DATA:
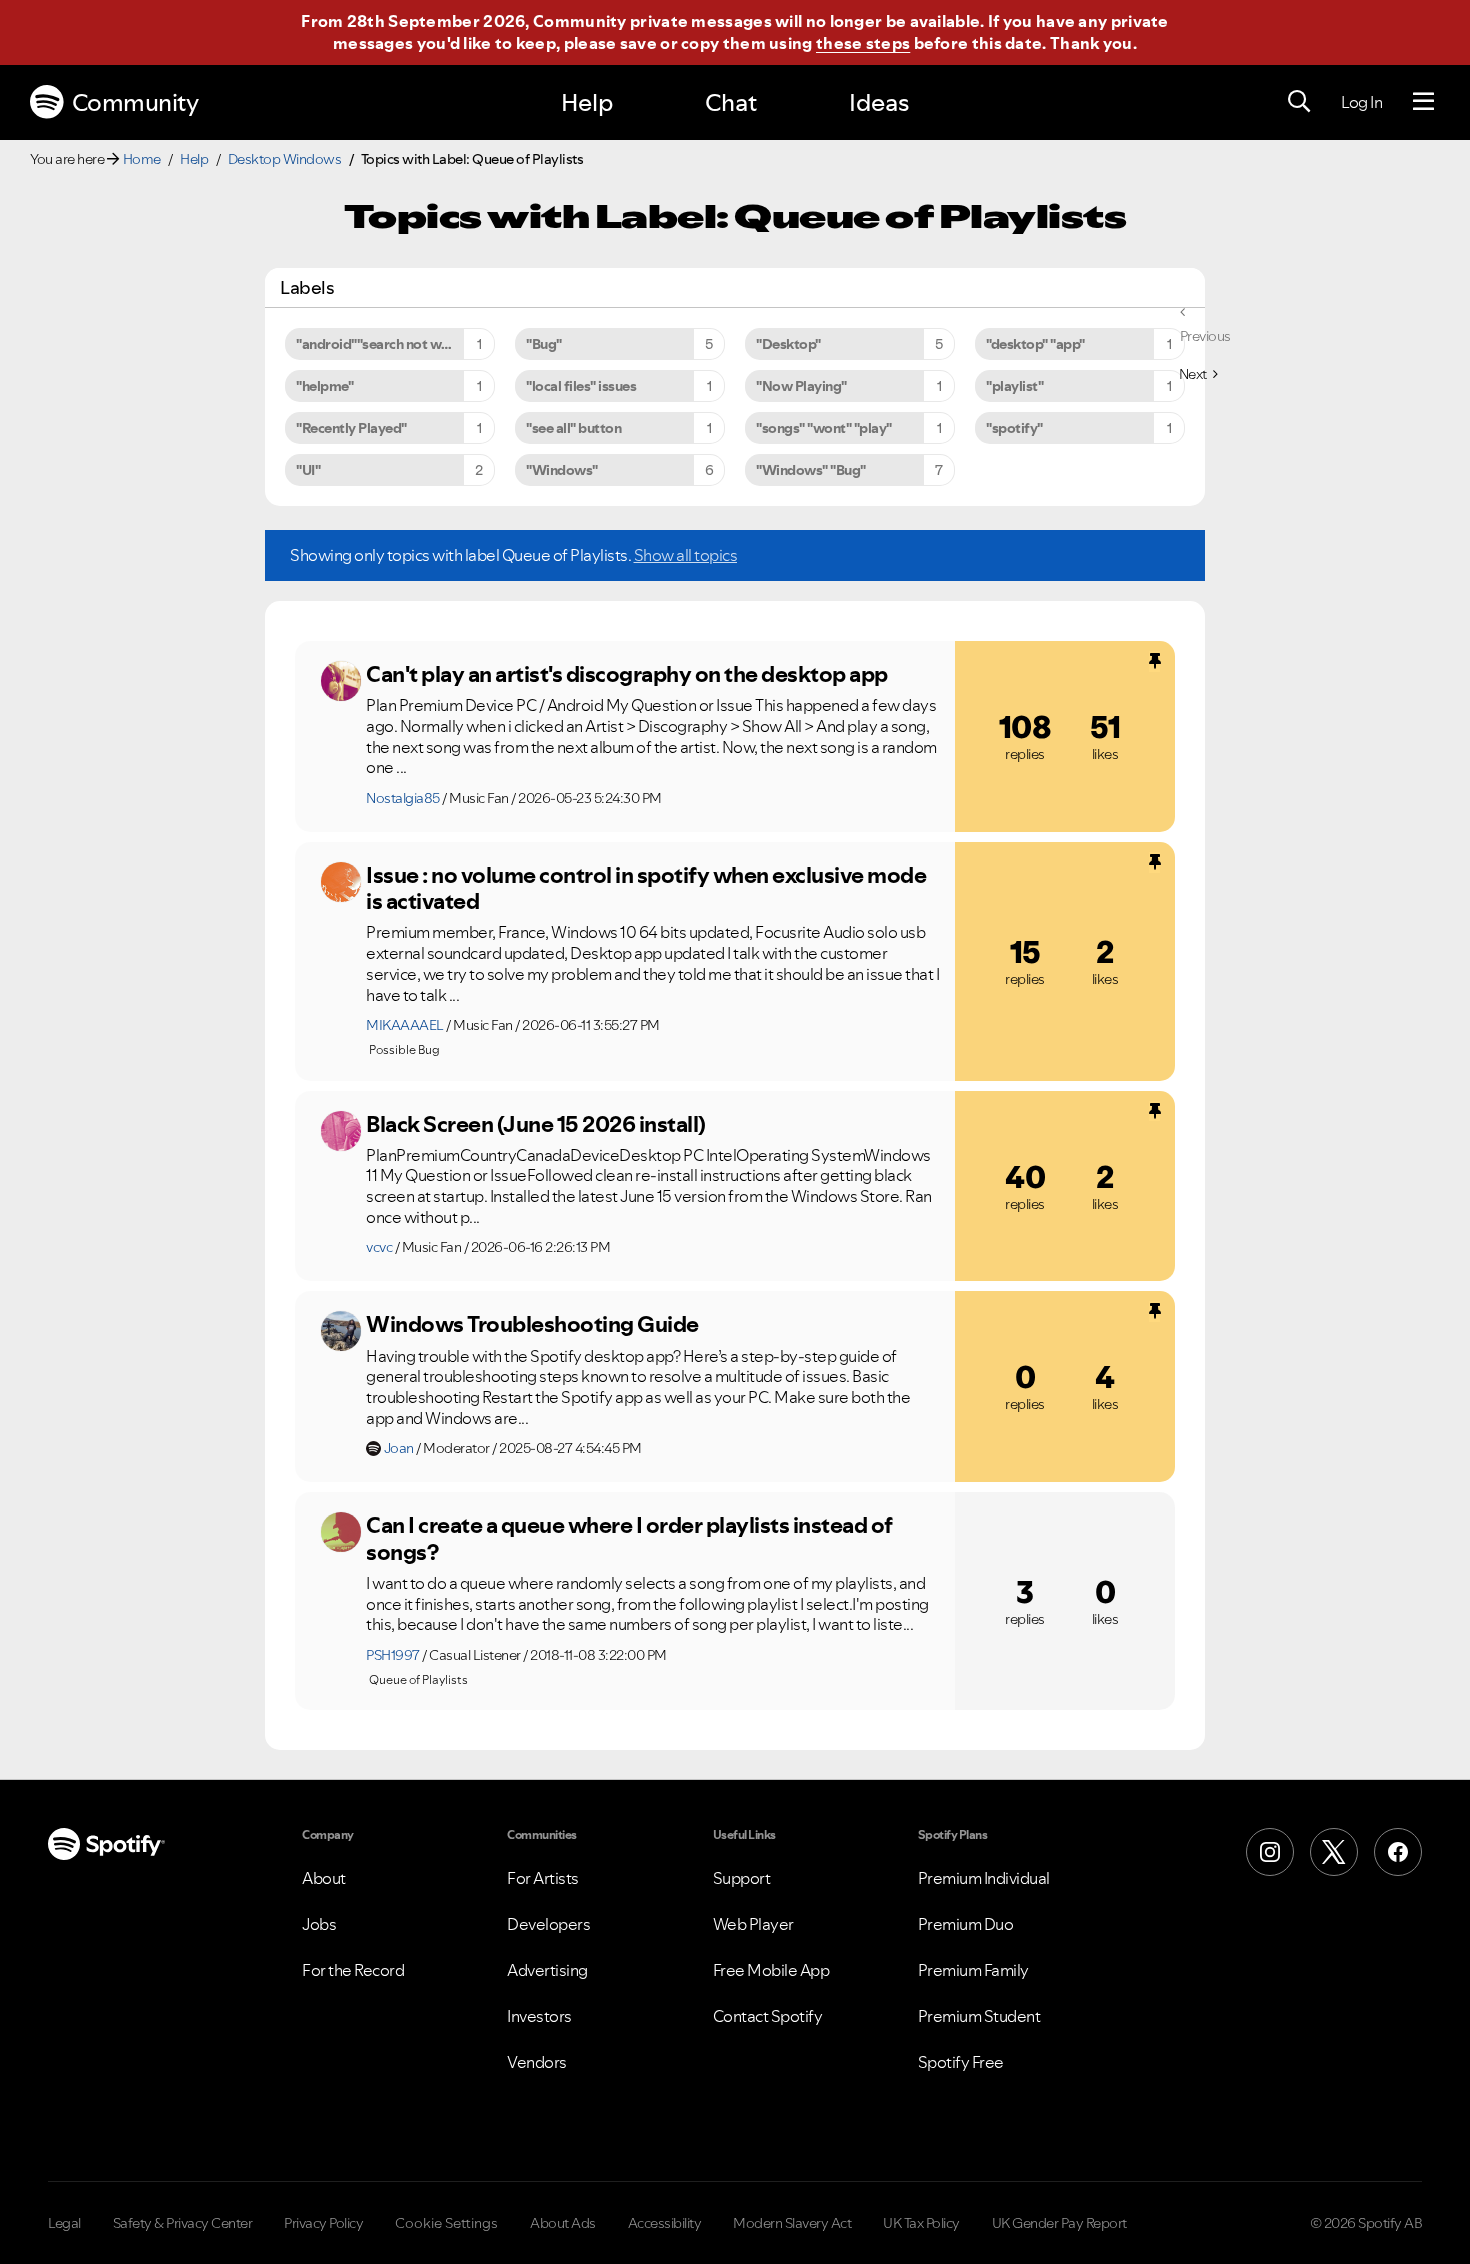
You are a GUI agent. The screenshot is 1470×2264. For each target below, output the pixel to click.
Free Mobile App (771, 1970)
--
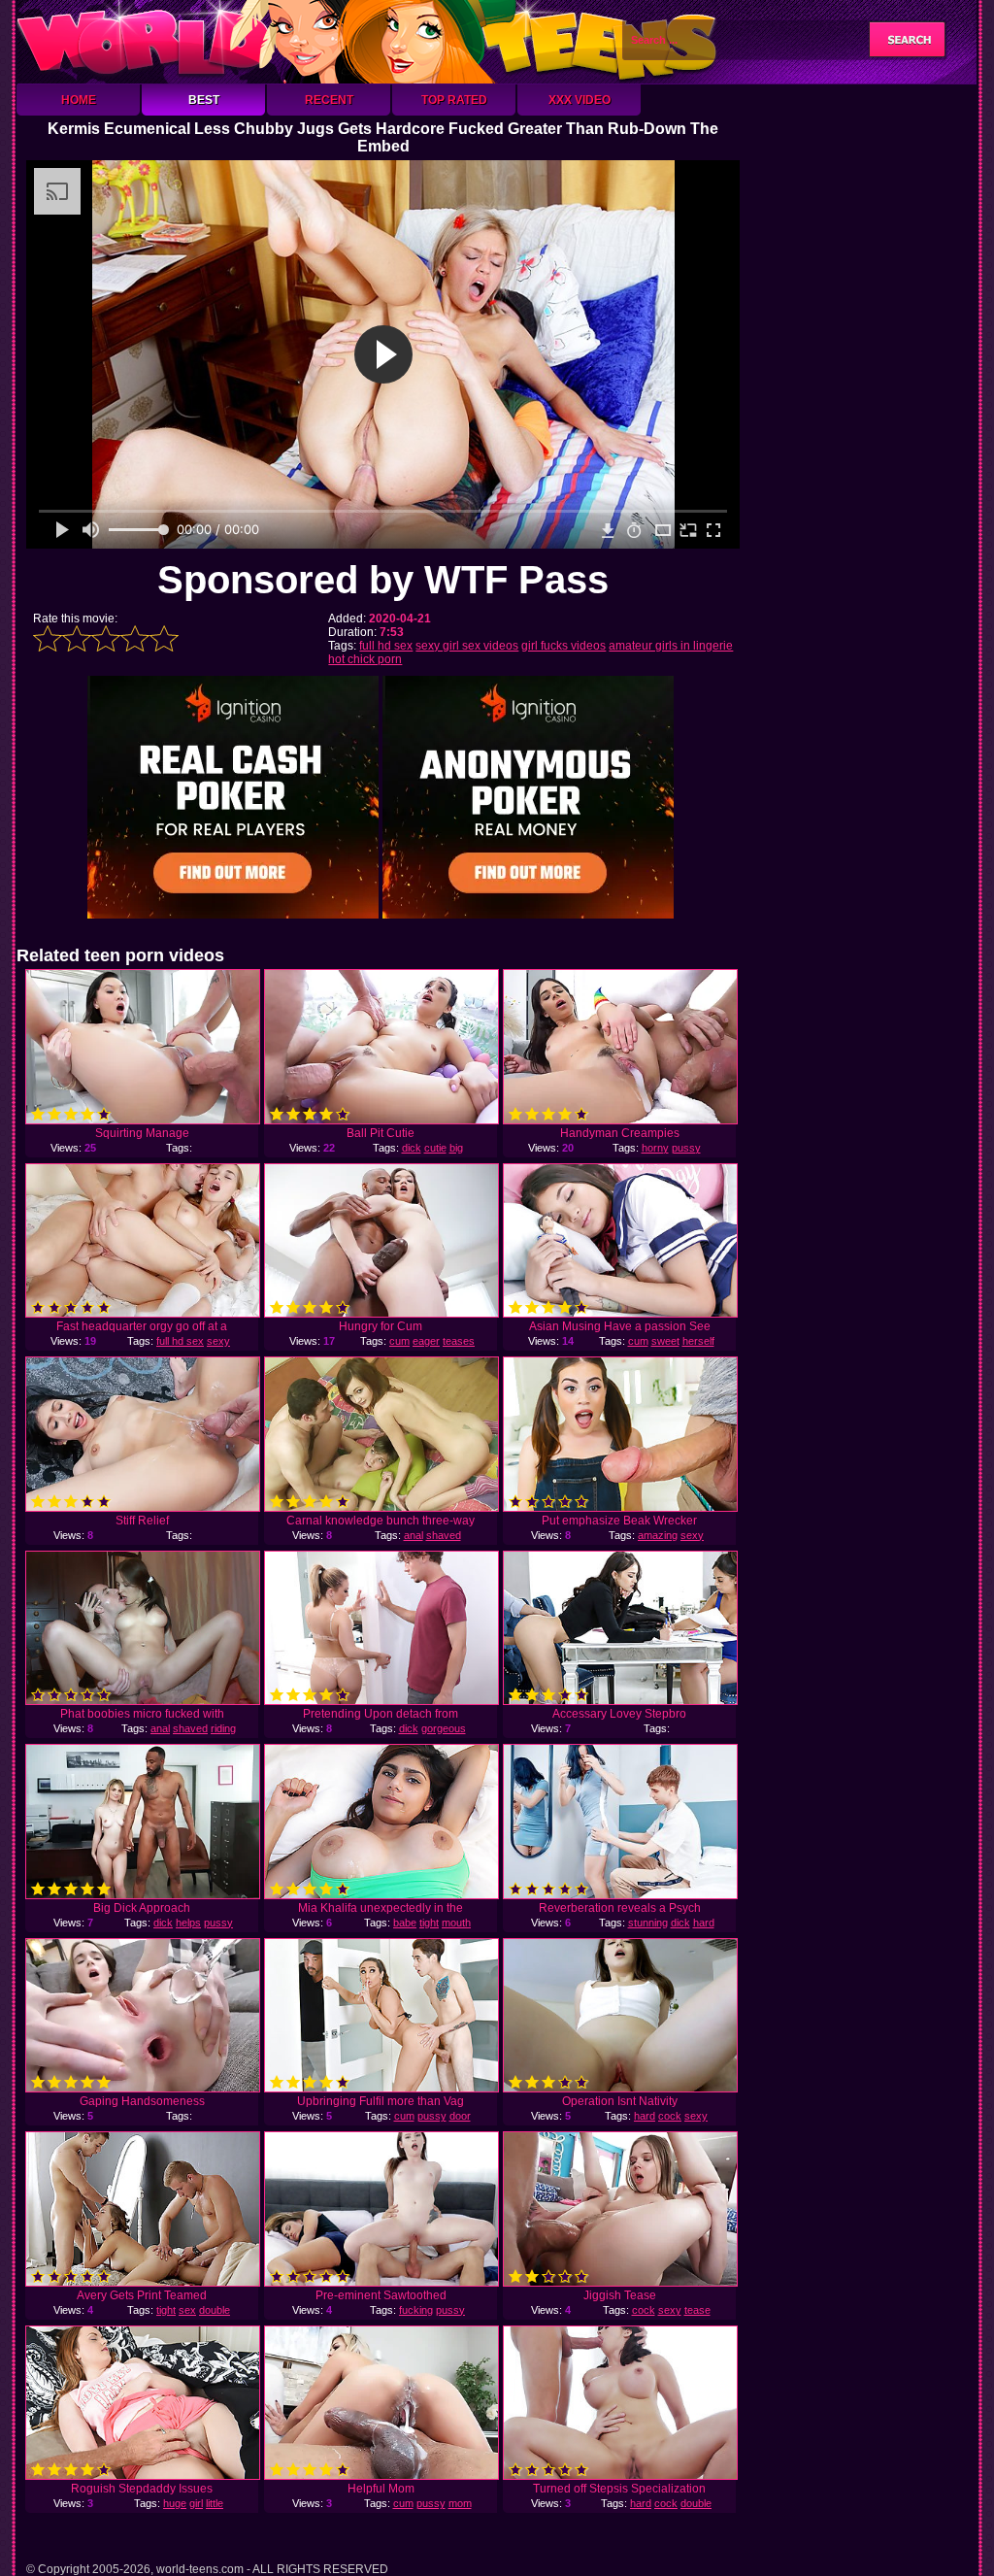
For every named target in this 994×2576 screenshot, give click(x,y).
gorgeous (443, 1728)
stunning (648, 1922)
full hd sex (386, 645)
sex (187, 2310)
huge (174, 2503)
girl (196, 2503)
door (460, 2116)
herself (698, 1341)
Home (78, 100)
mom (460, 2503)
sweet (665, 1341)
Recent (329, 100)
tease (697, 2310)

THE TASK: From the records above, retype only the lines starting at the line that contains "stunning (648, 1922)" and ending at the line that contains "tease (697, 2310)", both included.

WRITTEN SOLUTION:
stunning (648, 1922)
full hd sex (386, 645)
sex (187, 2310)
huge (174, 2503)
girl (196, 2503)
door (460, 2116)
herself (698, 1341)
Home (78, 100)
mom (460, 2503)
sweet (665, 1341)
Recent (329, 100)
tease (697, 2310)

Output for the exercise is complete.